Zurück zum „eigentlich“: Eigentlich siehe oben, aber andererseits eben genau das Gegenteil. Meine Website wird von einem netten Menschen seit Monaten im Hintergrund umgebaut, weil ich allmählich nicht mehr möchte, dass mein Blog als erstes erscheint, wenn man meinen Namen googelt. Ich würde gerne zunächst als Kunsthistorikerin, Werbetexterin und Autorin sichtbar sein, bevor man liest, was ich gestern zum Abendbrot hatte und über was ich mich dieses Mal in der Einlasstraube der Allianz-Arena aufgeregt habe. Auf der neuen Startseite habe ich auch Links zu Paypal und Patreon vorgesehen, mit denen man meine Arbeit unterstützen kann. Denn trotz all dem persönlichen Vergnügen, den mir dieses Blog macht, ist es natürlich auch Arbeit. Arbeit, die ich freiwillig erledige und dazu auch noch bemerkenswert regelmäßig UND mit annähernd perfekter Rechtschreibung. (Mehr geht seit der Reform bei mir nicht mehr. „Annähernd“ ist meine Messlatte.) Andere Content-Produzierende (oder wie Casey Neistat so schön sagt: creators) machen das ähnlich, und daher fand ich diesen Weg für mich ebenfalls geeignet: Man muss mich nicht abonnieren, man kann weiterhin alles umsonst lesen, es wird weiterhin keine Bezahlschranke oder Werbung geben, aber wer mich anders unterstützen möchte als mit einem Buch, der kann das demnächst tun.
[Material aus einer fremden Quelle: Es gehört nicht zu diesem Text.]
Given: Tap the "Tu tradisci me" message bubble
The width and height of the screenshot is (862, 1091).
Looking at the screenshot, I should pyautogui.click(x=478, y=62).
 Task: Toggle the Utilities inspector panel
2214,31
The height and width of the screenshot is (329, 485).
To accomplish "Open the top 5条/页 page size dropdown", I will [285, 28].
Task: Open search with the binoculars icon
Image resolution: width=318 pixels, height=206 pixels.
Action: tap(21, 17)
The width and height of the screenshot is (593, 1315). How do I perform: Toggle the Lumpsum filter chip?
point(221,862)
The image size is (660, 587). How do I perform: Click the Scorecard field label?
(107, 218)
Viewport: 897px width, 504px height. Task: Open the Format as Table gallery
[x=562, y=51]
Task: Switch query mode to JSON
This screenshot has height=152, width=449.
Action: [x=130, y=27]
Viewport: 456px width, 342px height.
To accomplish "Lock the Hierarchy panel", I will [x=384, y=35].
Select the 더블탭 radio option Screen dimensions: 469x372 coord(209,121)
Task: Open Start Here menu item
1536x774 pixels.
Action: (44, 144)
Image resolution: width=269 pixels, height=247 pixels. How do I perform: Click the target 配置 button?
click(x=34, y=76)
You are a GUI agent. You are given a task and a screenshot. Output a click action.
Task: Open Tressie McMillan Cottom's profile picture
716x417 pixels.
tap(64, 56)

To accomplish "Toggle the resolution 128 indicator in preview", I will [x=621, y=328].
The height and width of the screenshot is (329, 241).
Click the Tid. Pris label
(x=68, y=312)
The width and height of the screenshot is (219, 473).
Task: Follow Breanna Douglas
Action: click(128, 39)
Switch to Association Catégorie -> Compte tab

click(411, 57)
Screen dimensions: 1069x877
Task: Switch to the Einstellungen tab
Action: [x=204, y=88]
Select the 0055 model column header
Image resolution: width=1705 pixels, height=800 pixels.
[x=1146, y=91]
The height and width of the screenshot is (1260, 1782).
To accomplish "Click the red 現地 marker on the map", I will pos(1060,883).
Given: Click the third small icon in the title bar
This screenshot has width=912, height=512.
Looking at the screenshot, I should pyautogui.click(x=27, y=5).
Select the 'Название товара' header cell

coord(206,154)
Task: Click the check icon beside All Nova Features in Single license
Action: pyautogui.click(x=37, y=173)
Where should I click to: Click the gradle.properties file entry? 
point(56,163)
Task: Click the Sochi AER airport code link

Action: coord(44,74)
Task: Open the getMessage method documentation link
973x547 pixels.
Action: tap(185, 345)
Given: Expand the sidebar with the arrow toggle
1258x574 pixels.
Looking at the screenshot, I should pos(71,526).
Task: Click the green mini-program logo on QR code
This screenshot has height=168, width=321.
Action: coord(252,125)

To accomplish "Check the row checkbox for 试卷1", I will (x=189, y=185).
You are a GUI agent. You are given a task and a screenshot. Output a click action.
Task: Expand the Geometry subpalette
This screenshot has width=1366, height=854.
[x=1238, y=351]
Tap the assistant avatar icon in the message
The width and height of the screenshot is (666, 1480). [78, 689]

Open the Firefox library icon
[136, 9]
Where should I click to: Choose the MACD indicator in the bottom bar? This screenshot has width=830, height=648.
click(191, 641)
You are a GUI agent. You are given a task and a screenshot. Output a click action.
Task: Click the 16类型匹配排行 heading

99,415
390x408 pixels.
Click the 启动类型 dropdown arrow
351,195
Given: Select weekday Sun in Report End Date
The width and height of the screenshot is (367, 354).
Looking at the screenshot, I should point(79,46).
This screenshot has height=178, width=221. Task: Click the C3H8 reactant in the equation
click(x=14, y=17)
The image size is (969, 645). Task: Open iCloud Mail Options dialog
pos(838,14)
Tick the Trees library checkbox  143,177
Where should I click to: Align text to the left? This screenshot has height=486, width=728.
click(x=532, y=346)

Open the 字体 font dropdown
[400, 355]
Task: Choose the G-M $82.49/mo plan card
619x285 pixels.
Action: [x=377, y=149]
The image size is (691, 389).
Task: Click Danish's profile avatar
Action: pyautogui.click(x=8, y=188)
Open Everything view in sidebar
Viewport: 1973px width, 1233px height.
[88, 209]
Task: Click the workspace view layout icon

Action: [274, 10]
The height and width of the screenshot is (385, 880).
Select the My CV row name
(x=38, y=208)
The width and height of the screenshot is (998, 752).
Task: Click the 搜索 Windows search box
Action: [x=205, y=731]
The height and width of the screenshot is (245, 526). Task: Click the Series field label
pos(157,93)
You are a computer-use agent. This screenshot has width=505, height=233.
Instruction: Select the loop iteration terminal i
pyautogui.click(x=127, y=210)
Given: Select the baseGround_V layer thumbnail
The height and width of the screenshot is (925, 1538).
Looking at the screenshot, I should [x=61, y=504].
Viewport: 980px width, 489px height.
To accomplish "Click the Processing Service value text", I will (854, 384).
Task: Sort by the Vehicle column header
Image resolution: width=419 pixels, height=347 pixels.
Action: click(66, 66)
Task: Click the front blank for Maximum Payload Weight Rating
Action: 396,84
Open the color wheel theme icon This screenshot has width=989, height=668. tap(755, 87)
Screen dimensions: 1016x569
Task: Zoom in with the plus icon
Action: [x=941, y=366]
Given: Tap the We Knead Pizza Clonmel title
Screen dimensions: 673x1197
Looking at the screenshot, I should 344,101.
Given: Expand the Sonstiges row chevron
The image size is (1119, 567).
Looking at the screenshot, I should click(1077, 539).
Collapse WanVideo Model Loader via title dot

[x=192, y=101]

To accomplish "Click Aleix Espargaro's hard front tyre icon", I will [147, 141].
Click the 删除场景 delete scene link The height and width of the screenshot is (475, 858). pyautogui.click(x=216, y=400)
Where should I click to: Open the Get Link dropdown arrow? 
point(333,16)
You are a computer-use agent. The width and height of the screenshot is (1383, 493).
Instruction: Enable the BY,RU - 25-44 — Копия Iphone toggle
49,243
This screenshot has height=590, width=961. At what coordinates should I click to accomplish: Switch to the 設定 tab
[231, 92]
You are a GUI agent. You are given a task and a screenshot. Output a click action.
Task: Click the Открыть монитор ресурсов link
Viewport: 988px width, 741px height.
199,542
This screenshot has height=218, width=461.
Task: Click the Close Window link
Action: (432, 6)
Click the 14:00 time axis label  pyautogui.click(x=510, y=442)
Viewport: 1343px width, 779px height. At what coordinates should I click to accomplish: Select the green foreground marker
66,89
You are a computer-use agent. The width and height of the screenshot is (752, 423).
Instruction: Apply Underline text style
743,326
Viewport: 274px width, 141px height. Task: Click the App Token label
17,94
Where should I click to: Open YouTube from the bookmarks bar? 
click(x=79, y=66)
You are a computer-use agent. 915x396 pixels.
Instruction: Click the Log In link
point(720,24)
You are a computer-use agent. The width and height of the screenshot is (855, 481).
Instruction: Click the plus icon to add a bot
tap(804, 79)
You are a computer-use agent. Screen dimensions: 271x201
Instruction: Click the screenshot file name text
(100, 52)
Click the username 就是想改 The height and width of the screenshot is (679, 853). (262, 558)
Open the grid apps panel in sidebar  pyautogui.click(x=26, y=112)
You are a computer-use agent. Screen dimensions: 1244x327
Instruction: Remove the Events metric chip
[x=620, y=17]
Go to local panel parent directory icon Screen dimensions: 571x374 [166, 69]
Deswegen lag der Paypal-Link hier griffbereit rum. Und damit zurück zur Mail vom Freitag:

Ich erwartete ehrlich gesagt irgendwas in der Höhe eines Buchs – und war deshalb mehr als erschrocken, erstaunt, fassungslos und ein bisschen überfordert, als mir Paypal eine Mail schickte mit der Summe, die mir gerade überwiesen worden war. Ich behalte den genauen Betrag mal für mich, aber er reicht inklusive Trinkgeld großzügig für das derzeit angebotene Gourmet-Menü im Tantris – das mit den besonderen Weinen, auf die ich so scharf bin. Ich ahne, dass auch die reguläre Weinbegleitung keine Plörre aus dem Tetrapak ist, aber ich freue mich fast mehr auf die Weine als auf das Essen. Das ist jetzt alles von einer Leserin finanziert worden, und ich bin auch einen Tag später immer noch sprachlos. Ich habe mich natürlich schon per Mail bedankt, aber ich mache das hier nochmal. Vielen Dank für dieses unglaubliche Geschenk, ich habe mich so sehr gefreut, dass ich nur noch hysterisch brabbelnde DMs an F. schicken und weinerliche Tweets absetzen konnte.

Den Tisch haben wir heute morgen reserviert. Wir werden wenige Tage, bevor mir die Master-Urkunde überreicht wird, fürstlich tafeln und trinken. Das ist fast auf die Woche genau fünf Jahre, nachdem ich meine erste Vorlesung an der LMU hatte.